A little about me. I participate in patient care through my work at SIUE School of Pharmacy, where I care for patients on my internal medicine service at Memorial Medical Center in Springfield, IL. My students and I participate in interprofessional rounds daily with the SIU School of Medicine hospitalist teaching service.
Now, let’s focus on you. What is your favorite team? Who watches football? Who is a Bears fan? Who is a Green Bay Packers Fan? Let’s move to baseball. Who is a Cubs, White Sox, or Cardinal fan? When I first met my husband he forgot my name AND my phone number and we almost did not have a second date. But there was one question he asked me that he thought was more important to him than my name or phone number.

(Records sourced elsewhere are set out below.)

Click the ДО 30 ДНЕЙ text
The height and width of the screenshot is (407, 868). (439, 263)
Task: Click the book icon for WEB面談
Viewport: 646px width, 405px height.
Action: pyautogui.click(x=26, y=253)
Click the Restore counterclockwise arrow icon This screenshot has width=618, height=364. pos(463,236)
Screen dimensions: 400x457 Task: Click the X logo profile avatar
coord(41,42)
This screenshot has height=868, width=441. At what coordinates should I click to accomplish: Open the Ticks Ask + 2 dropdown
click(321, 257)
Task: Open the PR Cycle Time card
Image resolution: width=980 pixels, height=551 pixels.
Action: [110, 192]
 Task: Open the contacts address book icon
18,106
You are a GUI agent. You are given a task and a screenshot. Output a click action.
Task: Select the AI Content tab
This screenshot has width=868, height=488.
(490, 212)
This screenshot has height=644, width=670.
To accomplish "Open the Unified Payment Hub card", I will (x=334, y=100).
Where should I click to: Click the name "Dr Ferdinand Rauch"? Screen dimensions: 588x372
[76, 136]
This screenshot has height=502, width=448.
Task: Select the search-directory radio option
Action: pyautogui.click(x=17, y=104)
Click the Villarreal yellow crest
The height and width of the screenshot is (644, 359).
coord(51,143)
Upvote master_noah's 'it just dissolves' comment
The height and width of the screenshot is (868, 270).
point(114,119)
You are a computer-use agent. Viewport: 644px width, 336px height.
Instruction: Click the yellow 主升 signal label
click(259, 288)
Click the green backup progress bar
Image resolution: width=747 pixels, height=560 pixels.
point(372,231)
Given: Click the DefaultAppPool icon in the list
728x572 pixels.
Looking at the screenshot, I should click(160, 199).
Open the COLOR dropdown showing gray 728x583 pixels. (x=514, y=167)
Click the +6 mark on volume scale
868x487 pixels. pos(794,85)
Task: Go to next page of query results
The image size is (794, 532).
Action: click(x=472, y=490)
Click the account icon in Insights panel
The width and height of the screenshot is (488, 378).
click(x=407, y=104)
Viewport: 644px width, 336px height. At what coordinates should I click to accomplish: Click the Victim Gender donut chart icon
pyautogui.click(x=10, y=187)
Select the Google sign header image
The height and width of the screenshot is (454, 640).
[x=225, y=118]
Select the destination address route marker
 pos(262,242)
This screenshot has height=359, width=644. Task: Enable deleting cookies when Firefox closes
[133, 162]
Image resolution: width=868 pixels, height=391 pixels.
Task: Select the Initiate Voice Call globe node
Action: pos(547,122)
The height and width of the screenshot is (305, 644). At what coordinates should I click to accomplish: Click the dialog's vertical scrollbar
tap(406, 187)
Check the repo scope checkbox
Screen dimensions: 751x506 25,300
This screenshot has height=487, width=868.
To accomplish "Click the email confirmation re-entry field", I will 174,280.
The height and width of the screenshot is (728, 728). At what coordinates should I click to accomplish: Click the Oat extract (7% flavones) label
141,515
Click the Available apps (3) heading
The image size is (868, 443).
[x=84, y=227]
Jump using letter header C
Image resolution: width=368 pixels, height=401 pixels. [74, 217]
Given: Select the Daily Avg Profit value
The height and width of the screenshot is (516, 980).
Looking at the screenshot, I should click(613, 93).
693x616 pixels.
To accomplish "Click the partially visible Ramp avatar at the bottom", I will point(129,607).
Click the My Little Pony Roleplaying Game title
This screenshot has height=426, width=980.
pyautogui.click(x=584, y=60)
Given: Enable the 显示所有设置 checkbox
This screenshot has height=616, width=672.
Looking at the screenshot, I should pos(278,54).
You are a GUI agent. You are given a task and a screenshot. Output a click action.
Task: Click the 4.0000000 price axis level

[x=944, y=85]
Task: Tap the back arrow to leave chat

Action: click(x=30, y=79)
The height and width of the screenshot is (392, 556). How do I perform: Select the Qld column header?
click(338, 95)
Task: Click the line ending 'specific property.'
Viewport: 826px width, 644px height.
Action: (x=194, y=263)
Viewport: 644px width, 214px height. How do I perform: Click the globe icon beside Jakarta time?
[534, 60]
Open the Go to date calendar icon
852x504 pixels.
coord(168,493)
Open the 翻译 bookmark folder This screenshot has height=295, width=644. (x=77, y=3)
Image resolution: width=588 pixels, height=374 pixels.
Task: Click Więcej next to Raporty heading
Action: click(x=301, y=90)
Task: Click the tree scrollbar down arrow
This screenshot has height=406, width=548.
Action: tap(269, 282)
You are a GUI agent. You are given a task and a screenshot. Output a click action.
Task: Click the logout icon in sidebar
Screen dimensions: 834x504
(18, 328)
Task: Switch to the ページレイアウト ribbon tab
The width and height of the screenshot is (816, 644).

He asked, “So ah, what baseball team do you cheer for?” I said, “Oh I’m a White Sox fan” and the sigh of relief he gave when he heard this was audible. See, he is from St. Louis and is a die hard Cardinals fan. If the words “I’m a Cubs fan” came out of my mouth he told me he would not be able to date me.
How did you choose your team? Was it your parents’ influence? Was it your friends’ influence? Was it based on where you live? Do you like to cheer for the underdogs? Or do you pick a team that wins- like a team that has 11 World series wins and a team that is going to win the National League Central this year? (My husband said to write that.) Whichever team you choose, you want to feel included and you want to feel like you are part of something. You attach to your group because they add value to you.
How can ICHP become your team that you root for and get behind? I have been spending a lot of time thinking about you, the ICHP member, and what ICHP can do to help you be the best person you can be and how we can grow and expand our profession. I’ve been thinking about the uncertainty and job satisfaction with our profession and whether your professional needs are being met. I know each of you impact patient care, be it directly or indirectly. It’s why we were all called to this profession- to provide the best patient care we need a team working together towards the common goal of improving the health and quality of life of every patient.
Let me tell you about my favorite team: my ultimate frisbee team at the University of Illinois (U of I) in Champaign. The game has seven players on each team with the goal of throwing the frisbee to your teammates to catch it in the end zone for a score. A big component of ultimate frisbee is the “spirit of the game.” The game relies on the spirit of sportsmanship and places the responsibility for fair play on the player.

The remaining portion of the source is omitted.